Electron pairs behave like bosons

10 Jul 2002

A new twist on a classic experiment could show that pairs of electrons behave as bosons, despite the fact that single electrons are fermions. Peter Samuelsson and Markus Büttiker of the University of Geneva in Switzerland propose an update of the Hanbury Brown-Twiss experiment that would probe the pairs of electrons found in many superconductors. The pioneering experiment originally illustrated a fundamental difference in the quantum behaviour of bosons and fermions (P Samuelsson and M Büttiker 2002 Phys. Rev. Lett. 89 046601).

Quantum mechanics predicts that any number of bosons in a system can occupy the same quantum state, so that they can ‘cluster together’. In their 1950s experiment, Robert Hanbury Brown and Richard Twiss confirmed this prediction when they sent a beam of photons – which are bosons – through a beam splitter and measured the intensity of the two resulting beams. They found that the intensities of these beams were ‘positively correlated’ – that is, the peaks in the signals coincided, showing that photons can indeed bunch together. This behaviour is predicted by Bose-Einstein statistics.

In contrast, fermions – such as electrons – cannot share the same quantum state, and the experiment was recently adapted to test this prediction with a beam of electrons. The beam was split into two, and the currents of these beams were found to be ‘negatively correlated’ – when an electron was detected in one of the beams there was no electron in the other, and vice versa.
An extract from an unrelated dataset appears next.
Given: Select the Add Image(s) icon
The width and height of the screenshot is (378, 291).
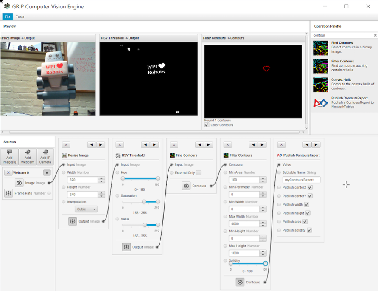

This confirmed that electrons obey Fermi-Dirac statistics.

Physicists then began to speculate how pairs of electrons might behave. In conventional superconductors, electrons overcome their mutual repulsion to form ‘Cooper pairs’, which are propelled through the superconductor by lattice vibrations known as phonons. Now Samuelsson and Büttiker say that these pairs of electrons could show the positive correlation usually associated with bosons.
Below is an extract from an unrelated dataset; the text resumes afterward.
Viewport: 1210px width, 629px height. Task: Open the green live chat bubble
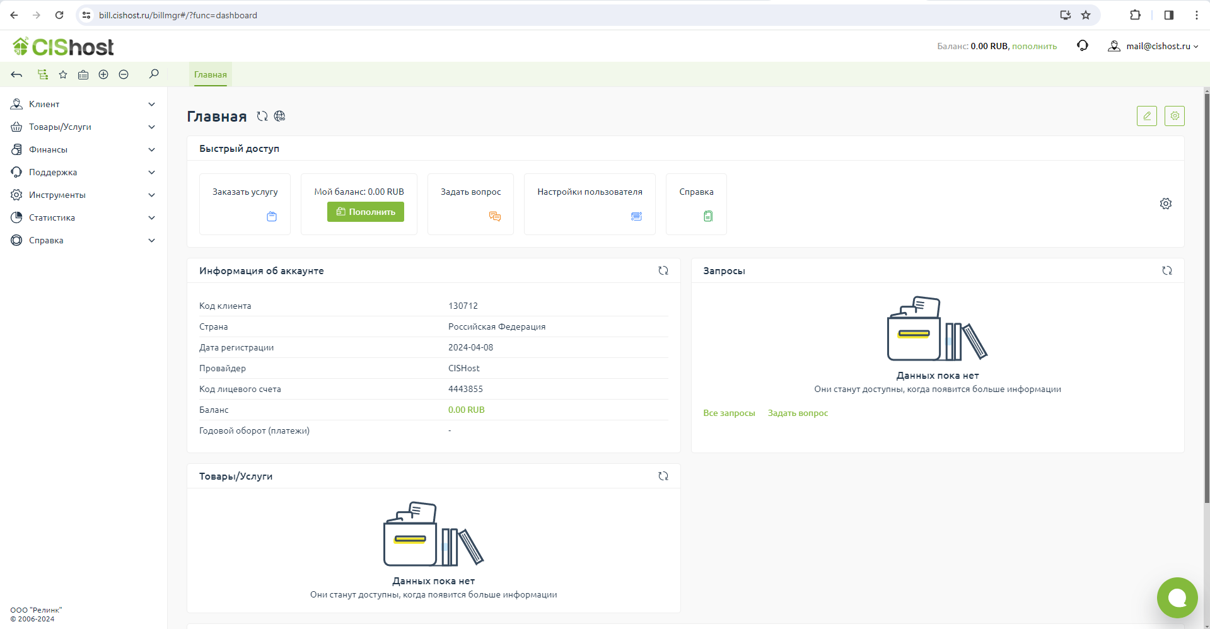1177,597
The researchers propose a set-up in which a quantum dot is connected to two normal conductors and a superconductor. An applied voltage would propel electrons into the normal conductors from the superconductor. But due to the ‘proximity effect’ – in which a superconductor induces superconductivity in an adjacent conductor – the electrons would travel across the quantum dot not singly, but in pairs.

Samuelsson and Büttiker calculated the currents that would flow from the quantum dot into the normal conductors, and found a positive correlation similar to that originally observed in the split beam of photons. This suggests that some of the pairs would split up when they reached the normal conductors, with one electron entering each conductor. This would show that the pairs of electrons behave as bosons, even though single electrons are fermions.

“Interestingly, the underlying statistics is still fermionic, but the association between the electrons make the positive correlations possible,” Büttiker told PhysicsWeb.